Stay! She would go up to her own room and pray very, very hard that Micky might be found. Perhaps that would succeed. At all events, it would be better than this dreadful waiting and doing nothing. Emmeline wondered that she had not thought of it before.
She ran upstairs, but was rather taken aback to find her bedroom occupied by Alice, who was dusting the mantelpiece ornaments. To be sure, she hurried out of the room as soon as the young lady appeared, but not before Emmeline had seen that her eyes were red and swollen. Emmeline knelt down by her bedside, but, try as she would, she could not fix her thoughts. They kept wandering off to Alice.
That horrible money! The thought of it kept haunting Emmeline like some tormenting demon. She had almost forgotten it for a time in the trouble of the morning, but now it kept coming between her and her prayers. How could she expect them to be answered so long as she was deceiving everyone and letting Alice suffer under a false accusation?

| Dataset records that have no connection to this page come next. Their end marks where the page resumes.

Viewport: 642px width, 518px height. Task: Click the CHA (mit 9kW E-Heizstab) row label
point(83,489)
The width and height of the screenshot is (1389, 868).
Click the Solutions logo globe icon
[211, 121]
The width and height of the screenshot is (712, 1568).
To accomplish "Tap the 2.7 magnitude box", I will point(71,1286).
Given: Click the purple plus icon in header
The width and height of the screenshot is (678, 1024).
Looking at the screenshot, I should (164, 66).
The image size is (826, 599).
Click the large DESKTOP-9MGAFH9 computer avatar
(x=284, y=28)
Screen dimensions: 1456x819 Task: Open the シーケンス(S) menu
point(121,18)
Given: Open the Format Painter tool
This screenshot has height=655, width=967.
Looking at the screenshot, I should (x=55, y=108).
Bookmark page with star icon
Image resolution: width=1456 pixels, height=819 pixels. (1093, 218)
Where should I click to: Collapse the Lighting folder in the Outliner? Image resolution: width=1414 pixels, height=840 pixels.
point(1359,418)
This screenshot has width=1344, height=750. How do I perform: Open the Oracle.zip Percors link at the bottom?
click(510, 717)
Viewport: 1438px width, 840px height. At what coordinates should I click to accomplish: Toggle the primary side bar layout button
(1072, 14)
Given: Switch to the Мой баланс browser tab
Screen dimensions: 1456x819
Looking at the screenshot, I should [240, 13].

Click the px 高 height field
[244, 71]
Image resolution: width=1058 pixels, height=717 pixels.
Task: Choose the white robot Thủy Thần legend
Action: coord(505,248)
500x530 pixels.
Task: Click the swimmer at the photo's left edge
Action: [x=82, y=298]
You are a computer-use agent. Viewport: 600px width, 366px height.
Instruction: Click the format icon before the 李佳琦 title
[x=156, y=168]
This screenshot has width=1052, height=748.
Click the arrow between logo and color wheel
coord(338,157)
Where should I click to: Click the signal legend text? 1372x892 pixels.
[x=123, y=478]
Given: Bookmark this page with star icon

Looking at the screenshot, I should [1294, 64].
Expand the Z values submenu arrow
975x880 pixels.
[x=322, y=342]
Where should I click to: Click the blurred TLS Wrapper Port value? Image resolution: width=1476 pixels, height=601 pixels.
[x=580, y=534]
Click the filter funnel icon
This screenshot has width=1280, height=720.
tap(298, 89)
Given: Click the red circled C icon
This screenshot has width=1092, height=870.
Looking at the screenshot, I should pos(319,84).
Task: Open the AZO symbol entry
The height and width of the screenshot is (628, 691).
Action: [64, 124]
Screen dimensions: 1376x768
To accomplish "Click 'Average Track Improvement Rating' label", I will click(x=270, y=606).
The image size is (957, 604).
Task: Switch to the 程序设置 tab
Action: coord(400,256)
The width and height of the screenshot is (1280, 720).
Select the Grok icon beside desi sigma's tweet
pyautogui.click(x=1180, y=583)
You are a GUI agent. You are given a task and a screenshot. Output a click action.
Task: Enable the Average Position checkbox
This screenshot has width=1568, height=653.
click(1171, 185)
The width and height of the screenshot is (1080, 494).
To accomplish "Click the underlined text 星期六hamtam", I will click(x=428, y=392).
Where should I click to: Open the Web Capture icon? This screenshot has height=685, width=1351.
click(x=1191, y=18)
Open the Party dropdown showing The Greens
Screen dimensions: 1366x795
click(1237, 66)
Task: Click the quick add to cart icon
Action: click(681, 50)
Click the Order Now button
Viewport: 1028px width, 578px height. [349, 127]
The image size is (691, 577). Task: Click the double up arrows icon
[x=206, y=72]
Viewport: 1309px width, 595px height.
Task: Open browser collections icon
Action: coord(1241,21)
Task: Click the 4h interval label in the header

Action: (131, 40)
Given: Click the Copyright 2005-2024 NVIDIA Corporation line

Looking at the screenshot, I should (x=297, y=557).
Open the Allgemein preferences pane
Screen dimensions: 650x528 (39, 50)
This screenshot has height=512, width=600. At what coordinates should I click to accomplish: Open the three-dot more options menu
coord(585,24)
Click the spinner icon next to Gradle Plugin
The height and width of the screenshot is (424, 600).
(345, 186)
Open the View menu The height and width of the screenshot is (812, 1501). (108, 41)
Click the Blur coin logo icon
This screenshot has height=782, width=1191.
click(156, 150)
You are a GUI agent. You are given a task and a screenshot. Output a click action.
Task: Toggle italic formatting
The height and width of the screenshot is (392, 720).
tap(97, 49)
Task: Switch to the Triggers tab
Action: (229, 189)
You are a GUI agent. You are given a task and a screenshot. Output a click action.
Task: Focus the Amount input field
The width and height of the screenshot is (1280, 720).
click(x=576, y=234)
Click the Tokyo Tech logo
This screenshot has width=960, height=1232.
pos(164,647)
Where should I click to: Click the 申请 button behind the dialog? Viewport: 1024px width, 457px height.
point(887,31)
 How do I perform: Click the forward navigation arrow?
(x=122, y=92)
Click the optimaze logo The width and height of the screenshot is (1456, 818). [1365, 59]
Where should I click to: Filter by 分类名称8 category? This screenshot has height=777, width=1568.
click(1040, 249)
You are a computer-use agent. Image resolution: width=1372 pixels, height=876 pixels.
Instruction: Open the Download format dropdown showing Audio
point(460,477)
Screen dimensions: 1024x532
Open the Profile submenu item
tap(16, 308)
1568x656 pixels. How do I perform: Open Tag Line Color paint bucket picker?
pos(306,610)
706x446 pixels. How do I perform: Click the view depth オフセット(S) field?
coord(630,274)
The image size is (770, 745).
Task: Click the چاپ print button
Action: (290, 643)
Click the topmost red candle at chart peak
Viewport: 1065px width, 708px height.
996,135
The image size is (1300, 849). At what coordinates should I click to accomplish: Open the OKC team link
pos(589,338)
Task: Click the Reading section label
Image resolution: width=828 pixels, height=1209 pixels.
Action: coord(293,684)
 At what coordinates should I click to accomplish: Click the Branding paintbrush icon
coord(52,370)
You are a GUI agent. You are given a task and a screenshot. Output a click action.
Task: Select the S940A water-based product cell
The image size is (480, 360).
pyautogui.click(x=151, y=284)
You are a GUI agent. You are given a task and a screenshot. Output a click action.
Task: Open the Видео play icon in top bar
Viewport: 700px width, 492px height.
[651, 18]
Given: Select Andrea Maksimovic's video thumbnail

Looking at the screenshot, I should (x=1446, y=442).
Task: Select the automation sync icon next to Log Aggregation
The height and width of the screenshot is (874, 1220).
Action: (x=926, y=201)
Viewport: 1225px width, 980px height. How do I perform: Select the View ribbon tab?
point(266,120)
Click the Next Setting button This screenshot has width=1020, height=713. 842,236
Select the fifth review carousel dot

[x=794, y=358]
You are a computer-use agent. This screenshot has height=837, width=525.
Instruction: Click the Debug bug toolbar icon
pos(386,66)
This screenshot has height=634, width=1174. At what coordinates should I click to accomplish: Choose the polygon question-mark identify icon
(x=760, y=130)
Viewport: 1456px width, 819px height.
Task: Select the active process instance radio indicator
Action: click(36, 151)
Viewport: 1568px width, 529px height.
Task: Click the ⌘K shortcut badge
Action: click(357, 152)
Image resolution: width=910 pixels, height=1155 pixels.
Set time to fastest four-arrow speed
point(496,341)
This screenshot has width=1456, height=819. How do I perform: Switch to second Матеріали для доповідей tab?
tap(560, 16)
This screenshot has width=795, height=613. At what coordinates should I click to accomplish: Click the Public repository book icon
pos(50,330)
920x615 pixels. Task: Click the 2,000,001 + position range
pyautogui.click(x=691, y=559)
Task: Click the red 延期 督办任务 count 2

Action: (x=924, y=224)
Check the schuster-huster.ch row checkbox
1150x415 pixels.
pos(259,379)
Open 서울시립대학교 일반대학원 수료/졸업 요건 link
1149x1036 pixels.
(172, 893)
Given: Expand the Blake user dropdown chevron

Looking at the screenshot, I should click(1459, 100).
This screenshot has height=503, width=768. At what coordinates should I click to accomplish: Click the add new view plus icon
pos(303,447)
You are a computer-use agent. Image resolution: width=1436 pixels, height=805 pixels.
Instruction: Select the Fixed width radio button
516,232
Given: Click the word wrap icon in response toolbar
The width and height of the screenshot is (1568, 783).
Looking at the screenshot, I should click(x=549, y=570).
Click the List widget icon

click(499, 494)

‘Nonsense,’ she told herself. ‘There’s no deceiving in not telling that meddlesome Jane what I did with my own extra money-box money! I did tell her I was sure Alice hadn’t taken it, and I don’t think really she meant to make any fuss about it till Aunt Grace comes home. It must be about Micky Alice is crying. Anyhow, Aunt Grace is the person who really matters, not Jane, and, if she suspects Alice, I’ll tell her that I took the money. It would be very unkind to bother them about it just now when they’re in such trouble. It would worry them dreadfully, for they’d be certain to ask questions, and it would all come out about Diamond Jubilee and his having disappeared, too, and they’d be sure to think Micky had run away with him, and then they’d write and frighten poor Aunt Grace. No, for Aunt Grace’s sake, I really can’t risk their finding out about Diamond Jubilee till Micky’s safe back.’
She was still trying to persuade herself that she was justified in keeping silence about him, when the door was burst open, and in rushed Kitty, very untidy, and with short white hairs sticking all over her dress. In her hand was an extremely dirty, crumpled bit of paper, which looked as if it might have been torn out of an exercise-book.
She closed the door with a care very unlike her usual slap-dash ways, and came close up to Emmeline before she whispered mysteriously:
‘Look what I’ve found in Punch’s kennel! Mr. Brown had chained him up again, and I felt so miserable that I just had to be with the darling. He is such a comfort in trouble.’
Emmeline was not listening. She was staring at some pencilled words scribbled on the torn piece of paper.
‘Dear Kitty’ (she read), ‘I am leving this were you’ll be the person most likely to find it. This is to tell you I am going back to grene ginger land with dimund joublee. Hes jolly well had enuf of this he ses, and so have I, speshally after yestidday, wich show how beestly everything will be with Jane to put peeple to bed just for akserdents like the blankets. Besids of corse as Im his adopted father I have to go to, or how could I trane him. It will be a jolly lark. Dont tell enyone were Ive gone except you may Emmeline, as shes in it too, and don’t greave for me too much dear sister. Your loving bother, Micky.’